Fully benefiting from consumption upgrading, local interior decoration enterprises have grown rapidly. Under the trend of consumption upgrading, in order to meet the diversified needs of users with more personalization, comfort and safety, the main engine factory endows the interior with innovative design in terms of technology, materials and other aspects, which leads to the continuous increase of the value of single car interior and provides new opportunities for the growth of the interior industry. At present, China’s interior decoration market is in a situation of one super and many strong brands. In the future, with the wave of electric intelligence, independent brands will rise strongly. According to our calculation, the market share of independent brands is expected to increase to 65% in 2025. At that time, local interior decoration enterprises are expected to deeply bind independent brands by virtue of their outstanding advantages such as fast response speed, stable supply chain and strong enterprising spirit, At the same time, it will integrate into the supply system of the global automobile market and is expected to gradually become a global leader in the subdivided industry.

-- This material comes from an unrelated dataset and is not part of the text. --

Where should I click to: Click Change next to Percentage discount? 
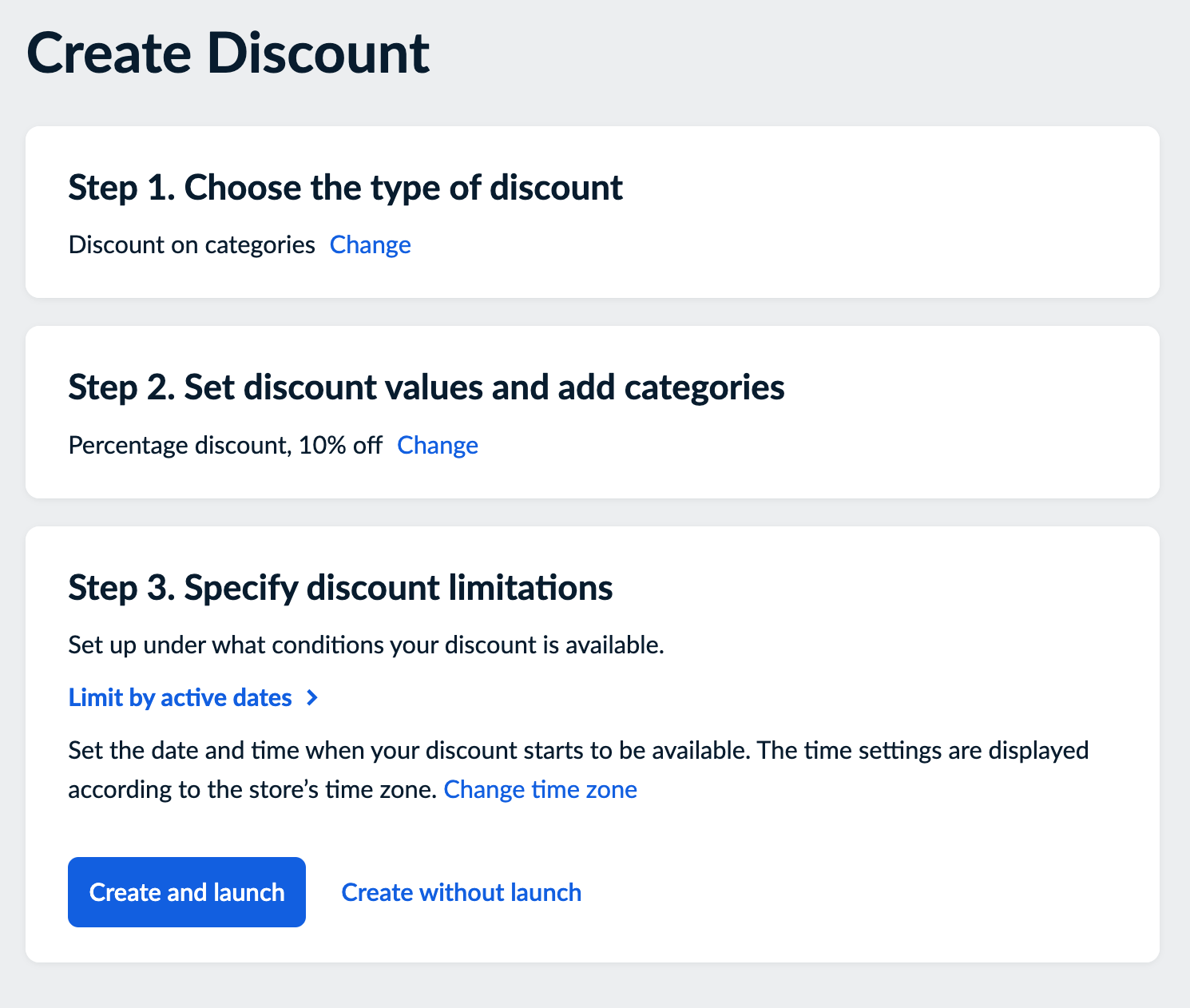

Large volume of new energy vehicles opens up the growth space of the company. The company has entered the supplier systems of Weilai, ideal, Xiaopeng, Volkswagen MEB, Tesla, Zero run, Nezha, Chery new energy, Gaohe and Jaguar Land Rover in the UK. It has successively obtained orders with large single vehicle value in new energy vehicle enterprises, such as door panels, main and auxiliary instrument panels, columns and so on. In 2021, H1’s new energy sales accounted for 14.4% of the total sales, an increase of 35.85% compared with 2020. According to the announcement and public information, the unit price of the company’s supporting products is estimated, and the large volume of new energy vehicles is superimposed. From 2021 to 2022, the Department’s orders for new energy vehicles are expected to contribute about 456 million yuan and 1.11 billion yuan of revenue. In terms of production capacity, 11 production bases across the country have realized coordinated layout with vehicle manufacturers, and IPO and convertible bond expansion projects have been successively implemented, which also ensures the company’s rapid growth in the future.
Overweight intelligent cockpit, depth layout and vertical integration. Smart cockpit: the company continues to expand its capability boundary, enrich its product structure, participate in FAW Fusheng, expand its passenger seat business, and cooperate with Huawei to layout the design and development of smart cockpit. In the future, with the gradual landing of smart cockpit, it is expected to open a new growth space. Mold sector: Changyuan technology, the company’s key mold factory, has obtained mold orders covering multiple models of customers inside and outside the group. In the future, with the large volume of new orders, it is expected to continue to contribute to the performance increment of the company.
Investment suggestion: maintain the “Buy-A” rating. We expect the net profit attributable to the parent company from 2021 to 2023 to be RMB 425 million, RMB 526 million and RMB 629 million respectively, corresponding to the current market value, PE is 17.0, 13.7 and 11.5 times respectively. As the company’s downstream new power customers exceeded expectations, we raised the company’s six-month target price to 29 yuan / share, corresponding to 19.86 times PE in 2022, maintaining the “Buy-A” rating.
Risk tip: the sales volume of luxury cars is lower than expected, the sales volume of new energy vehicles is lower than expected, and the production capacity landing is lower than expected.